◆ EXERCISE GOAL
Given the entries below, please return each one exactly.

[RECORDS FOR THE TASK Boundary: Start]

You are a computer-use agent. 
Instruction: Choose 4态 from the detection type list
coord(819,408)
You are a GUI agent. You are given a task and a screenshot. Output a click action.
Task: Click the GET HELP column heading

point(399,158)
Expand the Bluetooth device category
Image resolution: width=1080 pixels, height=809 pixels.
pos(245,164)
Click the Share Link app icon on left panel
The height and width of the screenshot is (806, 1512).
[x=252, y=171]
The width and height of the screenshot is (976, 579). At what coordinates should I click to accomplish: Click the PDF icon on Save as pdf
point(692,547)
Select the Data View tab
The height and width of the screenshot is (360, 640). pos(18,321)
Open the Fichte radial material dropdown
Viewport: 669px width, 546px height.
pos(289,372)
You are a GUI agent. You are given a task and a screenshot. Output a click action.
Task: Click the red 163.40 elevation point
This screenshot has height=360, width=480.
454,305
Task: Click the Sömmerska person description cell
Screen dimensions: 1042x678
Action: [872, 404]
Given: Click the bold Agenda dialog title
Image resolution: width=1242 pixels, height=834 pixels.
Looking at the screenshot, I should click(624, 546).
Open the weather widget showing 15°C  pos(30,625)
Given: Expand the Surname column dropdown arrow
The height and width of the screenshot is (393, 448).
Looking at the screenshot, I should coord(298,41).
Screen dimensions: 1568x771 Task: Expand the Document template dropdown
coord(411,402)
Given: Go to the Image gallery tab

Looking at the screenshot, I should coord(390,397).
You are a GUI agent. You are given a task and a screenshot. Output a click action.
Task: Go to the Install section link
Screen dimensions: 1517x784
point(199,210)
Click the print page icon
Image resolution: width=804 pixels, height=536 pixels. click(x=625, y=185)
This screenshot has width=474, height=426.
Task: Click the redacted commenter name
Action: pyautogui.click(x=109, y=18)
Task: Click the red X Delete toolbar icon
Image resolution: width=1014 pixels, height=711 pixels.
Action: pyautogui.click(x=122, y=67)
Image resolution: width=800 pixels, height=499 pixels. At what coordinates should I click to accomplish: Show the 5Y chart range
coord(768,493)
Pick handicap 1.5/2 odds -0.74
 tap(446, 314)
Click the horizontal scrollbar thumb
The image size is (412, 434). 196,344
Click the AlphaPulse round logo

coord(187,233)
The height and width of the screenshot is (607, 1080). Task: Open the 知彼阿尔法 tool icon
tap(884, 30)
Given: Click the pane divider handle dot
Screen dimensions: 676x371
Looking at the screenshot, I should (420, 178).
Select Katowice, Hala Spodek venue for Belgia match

[RECORDS FOR THE TASK Boundary: End]

◆ YOUR SOLUTION
You are a computer-use agent. 
Instruction: Choose 4态 from the detection type list
coord(819,408)
You are a GUI agent. You are given a task and a screenshot. Output a click action.
Task: Click the GET HELP column heading

point(399,158)
Expand the Bluetooth device category
Image resolution: width=1080 pixels, height=809 pixels.
pos(245,164)
Click the Share Link app icon on left panel
The height and width of the screenshot is (806, 1512).
[x=252, y=171]
The width and height of the screenshot is (976, 579). At what coordinates should I click to accomplish: Click the PDF icon on Save as pdf
point(692,547)
Select the Data View tab
The height and width of the screenshot is (360, 640). pos(18,321)
Open the Fichte radial material dropdown
Viewport: 669px width, 546px height.
pos(289,372)
You are a GUI agent. You are given a task and a screenshot. Output a click action.
Task: Click the red 163.40 elevation point
This screenshot has height=360, width=480.
454,305
Task: Click the Sömmerska person description cell
Screen dimensions: 1042x678
Action: [872, 404]
Given: Click the bold Agenda dialog title
Image resolution: width=1242 pixels, height=834 pixels.
Looking at the screenshot, I should click(624, 546).
Open the weather widget showing 15°C  pos(30,625)
Given: Expand the Surname column dropdown arrow
The height and width of the screenshot is (393, 448).
Looking at the screenshot, I should coord(298,41).
Screen dimensions: 1568x771 Task: Expand the Document template dropdown
coord(411,402)
Given: Go to the Image gallery tab

Looking at the screenshot, I should coord(390,397).
You are a GUI agent. You are given a task and a screenshot. Output a click action.
Task: Go to the Install section link
Screen dimensions: 1517x784
point(199,210)
Click the print page icon
Image resolution: width=804 pixels, height=536 pixels. click(x=625, y=185)
This screenshot has width=474, height=426.
Task: Click the redacted commenter name
Action: pyautogui.click(x=109, y=18)
Task: Click the red X Delete toolbar icon
Image resolution: width=1014 pixels, height=711 pixels.
Action: pyautogui.click(x=122, y=67)
Image resolution: width=800 pixels, height=499 pixels. At what coordinates should I click to accomplish: Show the 5Y chart range
coord(768,493)
Pick handicap 1.5/2 odds -0.74
 tap(446, 314)
Click the horizontal scrollbar thumb
The image size is (412, 434). 196,344
Click the AlphaPulse round logo

coord(187,233)
The height and width of the screenshot is (607, 1080). Task: Open the 知彼阿尔法 tool icon
tap(884, 30)
Given: Click the pane divider handle dot
Screen dimensions: 676x371
Looking at the screenshot, I should (420, 178).
Select Katowice, Hala Spodek venue for Belgia match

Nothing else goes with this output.